He had coached at PSG under Ancelotti and alongside Clement, before taking up the reins as manager of the Ligue 1 club, Bastia. His stint there lasted a little over five months and 12 league games and, while he may have made mistakes, there were clearly mitigating circumstances to his toils. His best player, Wahbi Khazri, was sold to Bordeaux in pre-season. Two further attacking loanees were not retained, and his Brazilian striker, Brandao, was banned for six months in the September and later given a suspended jail term for headbutting PSG’s Thiago Motta. There were no funds to buy replacements.

In hindsight, it was hardly the ideal platform from which to launch a managerial career, although his claim that he had effectively considered his time in Corsica “an internship”, as expressed in an interview with L’Equipe two years after his sacking, was perhaps unnecessarily provocative. Bastia were outraged and claimed that, if that was the case, it was an expensive spell of work experience.

Makelele subsequently spent time with Mourinho, Vicente del Bosque, Ranieri and Suaudeau, observing their methods from the sidelines as a guest at training, then worked at Monaco, again briefly, as technical director. His remit there centred less on coaching and more on mentoring the playing staff, but he was always peripheral to the Portuguese core assembled around the head coach, Leonardo Jardim, at the club. He suggested he had no relationship whatsoever with the owner Vadim Vasilyev’s special advisor, Luis Campos, which probably rendered his stay in the Principality doomed from the outset.

Stored items
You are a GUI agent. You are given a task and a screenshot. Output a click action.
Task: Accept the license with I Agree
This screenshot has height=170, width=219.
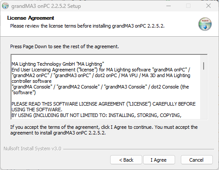pos(159,160)
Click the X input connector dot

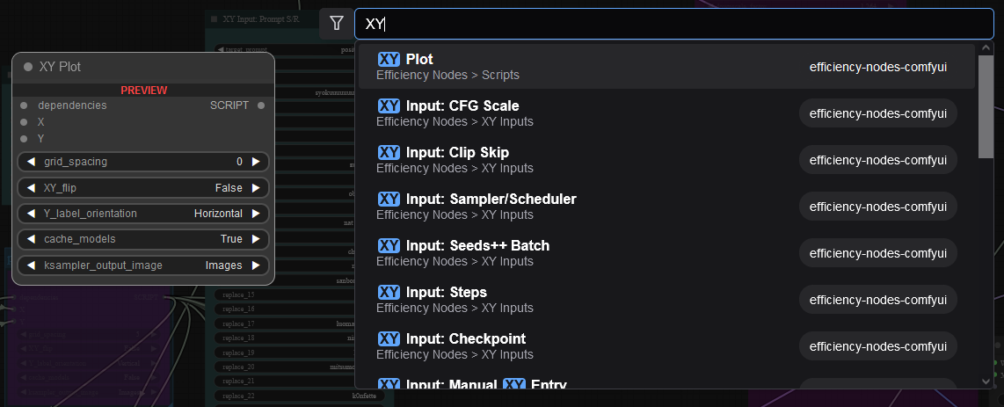point(24,121)
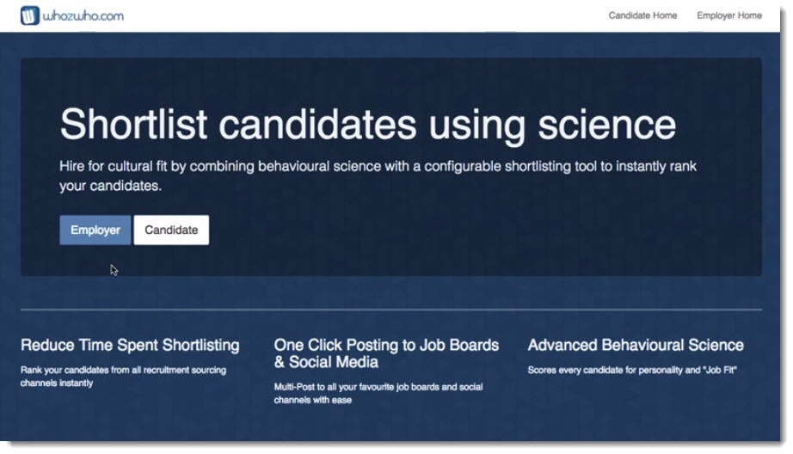Open the Candidate Home nav link
Viewport: 793px width, 454px height.
[642, 15]
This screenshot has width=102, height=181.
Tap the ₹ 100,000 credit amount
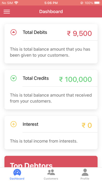[x=75, y=79]
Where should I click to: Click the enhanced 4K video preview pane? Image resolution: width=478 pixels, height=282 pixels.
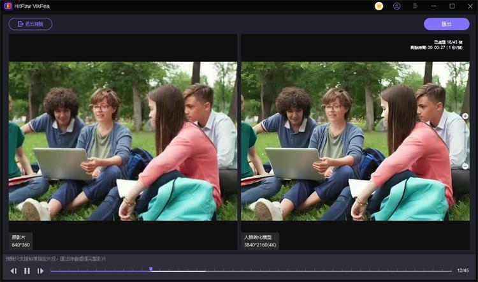pyautogui.click(x=355, y=141)
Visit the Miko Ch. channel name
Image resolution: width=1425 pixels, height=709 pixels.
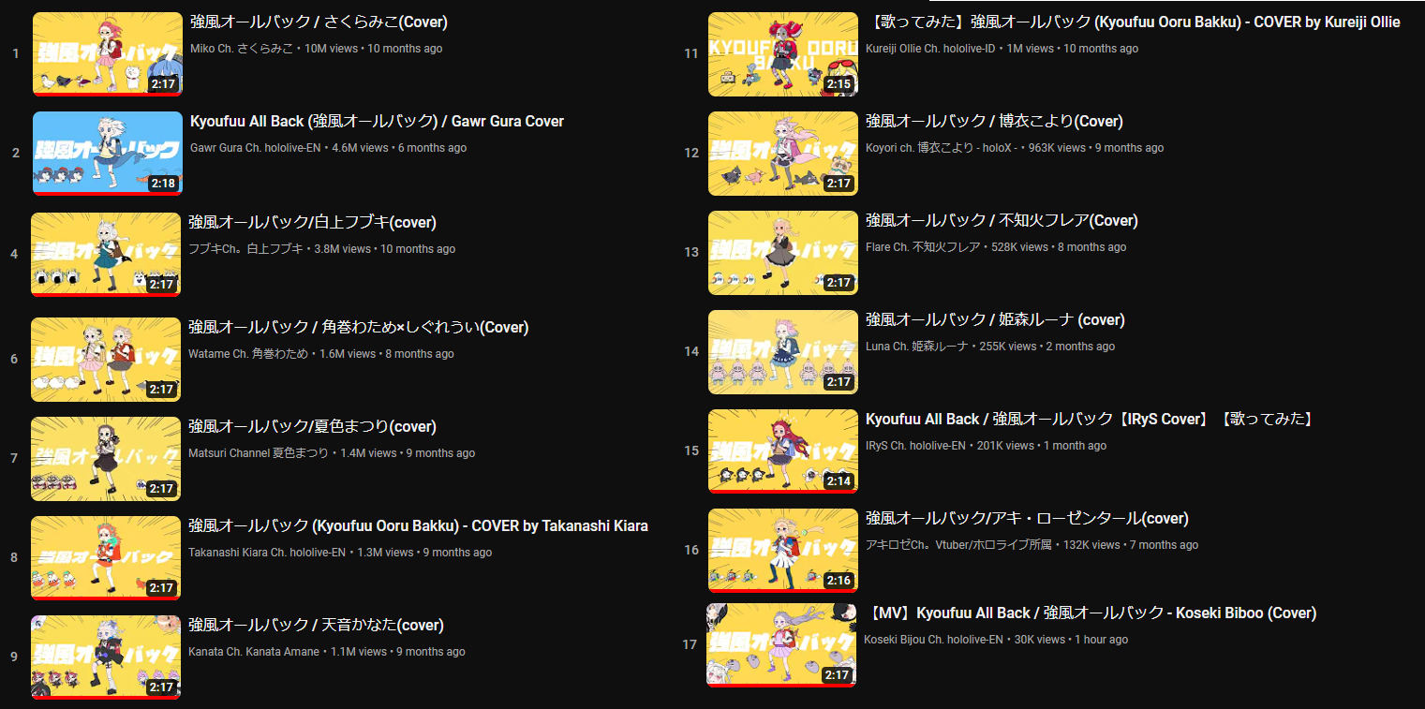pos(240,49)
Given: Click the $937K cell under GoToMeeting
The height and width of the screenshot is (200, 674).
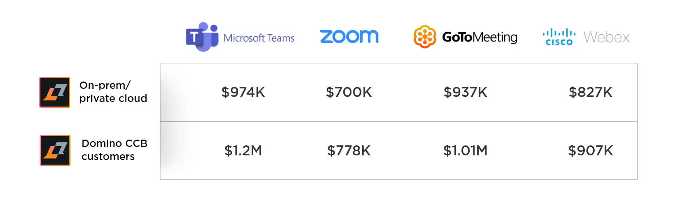Looking at the screenshot, I should 465,92.
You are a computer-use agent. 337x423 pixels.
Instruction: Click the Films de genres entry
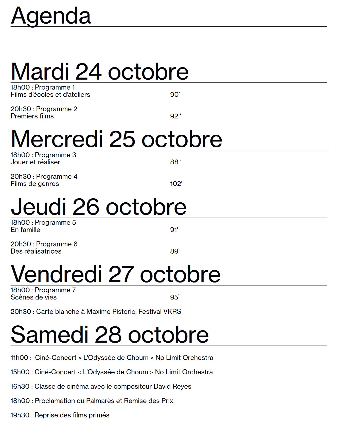35,184
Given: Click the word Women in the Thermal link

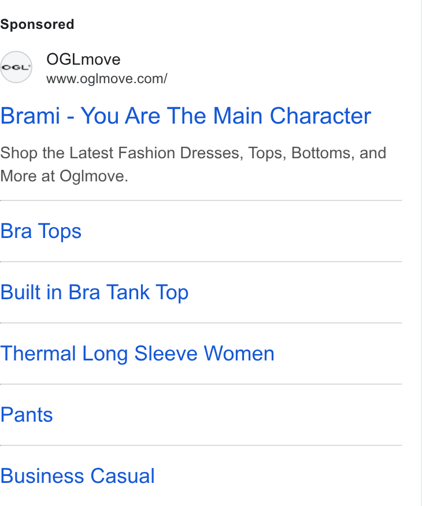Looking at the screenshot, I should [x=239, y=354].
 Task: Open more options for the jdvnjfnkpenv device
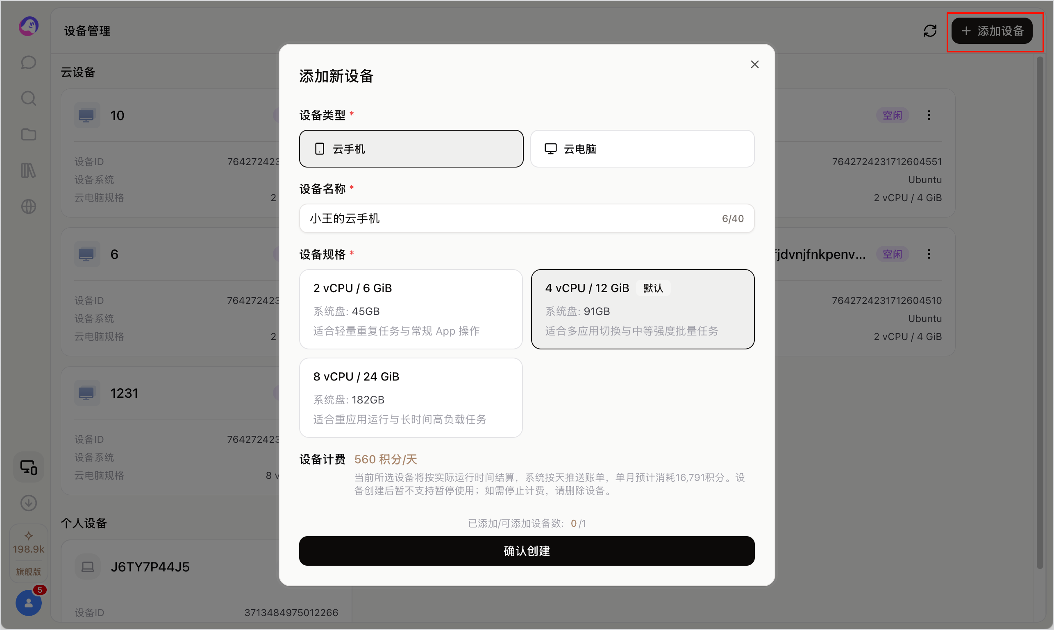[929, 254]
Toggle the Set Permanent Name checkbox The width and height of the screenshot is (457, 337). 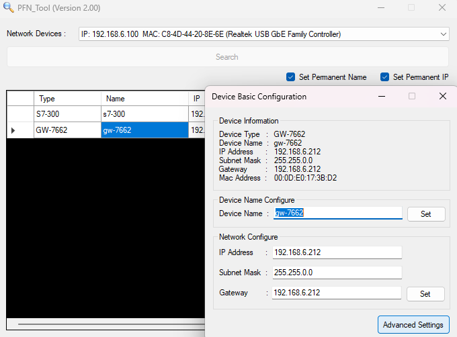(x=291, y=77)
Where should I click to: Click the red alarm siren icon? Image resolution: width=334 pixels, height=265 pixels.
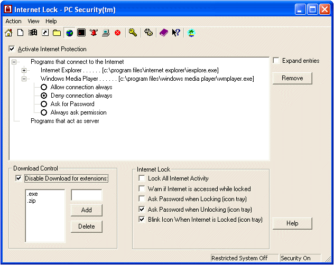[x=94, y=33]
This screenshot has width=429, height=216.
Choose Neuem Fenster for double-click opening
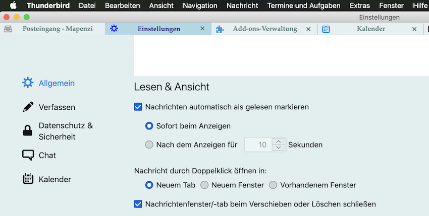pyautogui.click(x=204, y=185)

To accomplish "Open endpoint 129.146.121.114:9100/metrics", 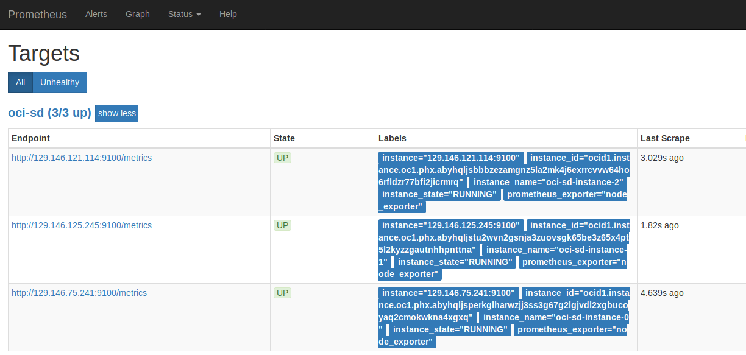I will point(82,158).
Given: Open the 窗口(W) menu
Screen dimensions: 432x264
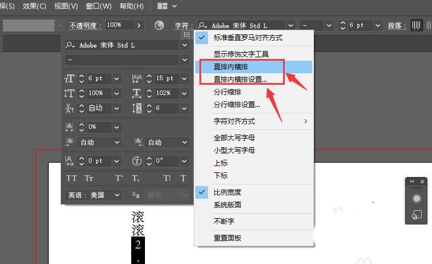Looking at the screenshot, I should 99,6.
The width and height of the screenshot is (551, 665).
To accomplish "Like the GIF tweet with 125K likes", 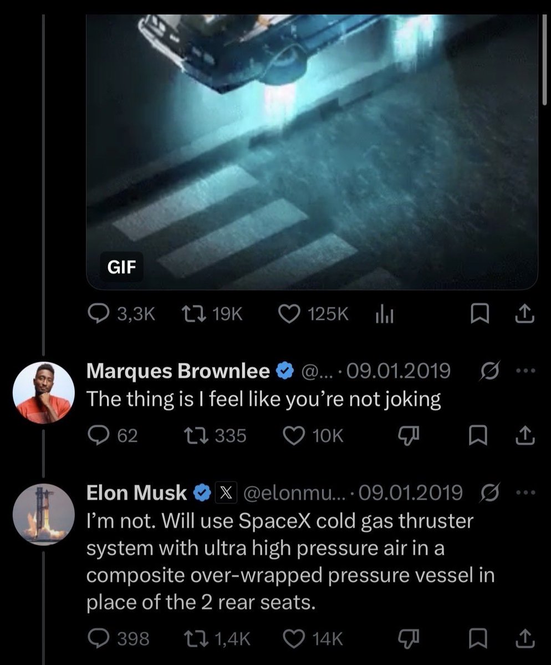I will [313, 314].
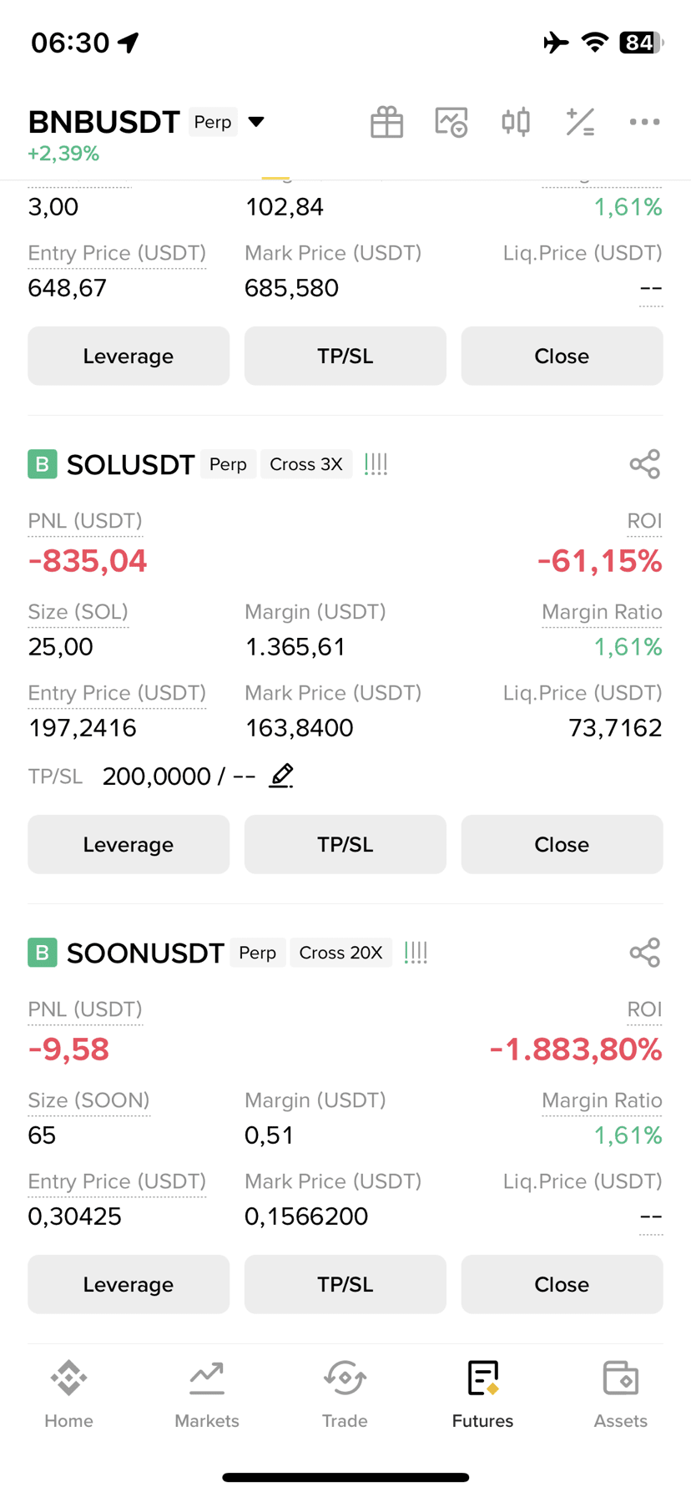Switch to the Assets tab
The height and width of the screenshot is (1497, 691).
(x=620, y=1395)
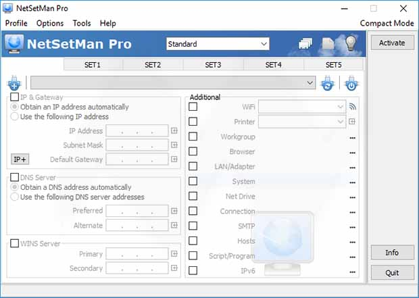Screen dimensions: 419x298
Task: Switch to the SET3 tab
Action: coord(213,65)
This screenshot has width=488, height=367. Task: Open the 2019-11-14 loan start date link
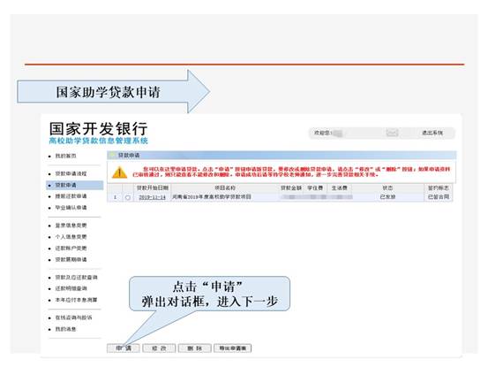coord(152,197)
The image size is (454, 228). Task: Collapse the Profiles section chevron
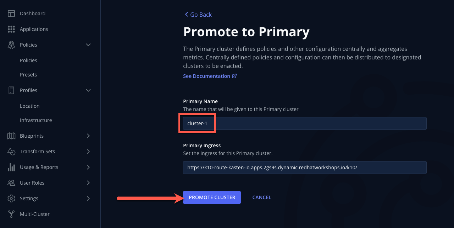[x=88, y=90]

◆ **Tasks to carry out**:
[1] Decide whether each statement agrees with the passage on Makelele's managerial career: (a) Wahbi Khazri was sold to Bordeaux in pre-season; (b) Bastia had money available to replace departing players; (c) at Monaco, Makelele's remit centered mainly on coaching. For each one, give yes or no and quote the deciding words of the passage.
[2] Write the next part of the passage on Makelele's managerial career, picking up after its final sentence.

◆ **Response list**:
[1]
(a) Yes: "His best player, Wahbi Khazri, was sold to Bordeaux in pre-season."
(b) No: "There were no funds to buy replacements."
(c) No: "His remit there centred less on coaching and more on mentoring the playing staff"

[2]
He then rang Clement to secure the role at Swansea early the following year. But it was the struggling Belgian top-flight club Eupen, something of an outlier near the country’s German border but under the ownership of Qatar’s Aspire Academy since 2012, who eventually offered him another managerial role in November 2017. The side were bottom of the Jupiler League when he arrived but, with Makelele’s influence permeating through the club, avoided relegation on goal difference that season then finished 12th the following year. Three of Qatar’s starting XI that won the 2019 Asian Cup final were schooled under him at the Kehrwegstadion.

“Going there was not a step back,” reflected Makelele in an interview with French football website SoFoot last year. “In this profession, nothing is. All this experience has merely made me realise how passionate I am about coaching. At Eupen, people listen to me because of my past. But I convince them with the way I work.”

His stated ambition at the time was to become “as good a coach as (Pep) Guardiola or (Fabio) Capello”. “Success is the story of my life because I am a very patient person, a quality my father taught me,” he added. That much was evident in his playing style.

Now, back in London in his new Makelele role, he continues to learn with a view to embarking upon the next stage of a glittering career in the game.